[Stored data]
## BEGIN

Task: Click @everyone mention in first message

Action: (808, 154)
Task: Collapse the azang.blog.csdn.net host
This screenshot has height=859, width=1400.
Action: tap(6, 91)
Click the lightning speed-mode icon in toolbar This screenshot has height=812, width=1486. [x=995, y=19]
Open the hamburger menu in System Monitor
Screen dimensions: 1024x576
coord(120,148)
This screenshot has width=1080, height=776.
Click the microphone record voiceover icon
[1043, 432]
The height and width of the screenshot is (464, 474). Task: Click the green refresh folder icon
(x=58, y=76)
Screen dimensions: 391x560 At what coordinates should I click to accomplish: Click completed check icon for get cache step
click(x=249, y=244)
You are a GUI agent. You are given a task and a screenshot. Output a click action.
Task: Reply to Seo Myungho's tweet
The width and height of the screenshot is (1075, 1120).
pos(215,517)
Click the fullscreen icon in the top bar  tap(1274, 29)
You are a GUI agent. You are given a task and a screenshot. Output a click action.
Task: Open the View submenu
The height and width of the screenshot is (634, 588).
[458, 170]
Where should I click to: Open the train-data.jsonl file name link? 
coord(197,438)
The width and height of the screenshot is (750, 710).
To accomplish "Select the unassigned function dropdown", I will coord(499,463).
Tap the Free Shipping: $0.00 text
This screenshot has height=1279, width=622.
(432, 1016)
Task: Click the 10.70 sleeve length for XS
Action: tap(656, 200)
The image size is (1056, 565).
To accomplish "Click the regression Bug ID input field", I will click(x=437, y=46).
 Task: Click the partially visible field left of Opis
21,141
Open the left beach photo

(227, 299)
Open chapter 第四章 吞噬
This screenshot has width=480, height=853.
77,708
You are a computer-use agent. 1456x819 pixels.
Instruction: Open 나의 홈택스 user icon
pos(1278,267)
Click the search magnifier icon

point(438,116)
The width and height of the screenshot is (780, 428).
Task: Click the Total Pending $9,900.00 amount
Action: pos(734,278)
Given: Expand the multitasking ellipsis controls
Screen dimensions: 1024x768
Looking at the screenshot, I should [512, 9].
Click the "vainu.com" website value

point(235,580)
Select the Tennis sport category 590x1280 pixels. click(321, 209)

## END

- Brief -
Reproduce all of the data above line for line, changing nothing.

- Reply to the task -
Task: Click @everyone mention in first message

Action: (808, 154)
Task: Collapse the azang.blog.csdn.net host
This screenshot has height=859, width=1400.
Action: tap(6, 91)
Click the lightning speed-mode icon in toolbar This screenshot has height=812, width=1486. [x=995, y=19]
Open the hamburger menu in System Monitor
Screen dimensions: 1024x576
coord(120,148)
This screenshot has width=1080, height=776.
Click the microphone record voiceover icon
[1043, 432]
The height and width of the screenshot is (464, 474). Task: Click the green refresh folder icon
(x=58, y=76)
Screen dimensions: 391x560 At what coordinates should I click to accomplish: Click completed check icon for get cache step
click(x=249, y=244)
You are a GUI agent. You are given a task and a screenshot. Output a click action.
Task: Reply to Seo Myungho's tweet
The width and height of the screenshot is (1075, 1120).
pos(215,517)
Click the fullscreen icon in the top bar  tap(1274, 29)
You are a GUI agent. You are given a task and a screenshot. Output a click action.
Task: Open the View submenu
The height and width of the screenshot is (634, 588).
[458, 170]
Where should I click to: Open the train-data.jsonl file name link? 
coord(197,438)
The width and height of the screenshot is (750, 710).
To accomplish "Select the unassigned function dropdown", I will coord(499,463).
Tap the Free Shipping: $0.00 text
This screenshot has height=1279, width=622.
(432, 1016)
Task: Click the 10.70 sleeve length for XS
Action: tap(656, 200)
The image size is (1056, 565).
To accomplish "Click the regression Bug ID input field", I will click(x=437, y=46).
 Task: Click the partially visible field left of Opis
21,141
Open the left beach photo

(227, 299)
Open chapter 第四章 吞噬
This screenshot has width=480, height=853.
77,708
You are a computer-use agent. 1456x819 pixels.
Instruction: Open 나의 홈택스 user icon
pos(1278,267)
Click the search magnifier icon

point(438,116)
The width and height of the screenshot is (780, 428).
Task: Click the Total Pending $9,900.00 amount
Action: pos(734,278)
Given: Expand the multitasking ellipsis controls
Screen dimensions: 1024x768
Looking at the screenshot, I should [512, 9].
Click the "vainu.com" website value

point(235,580)
Select the Tennis sport category 590x1280 pixels. click(321, 209)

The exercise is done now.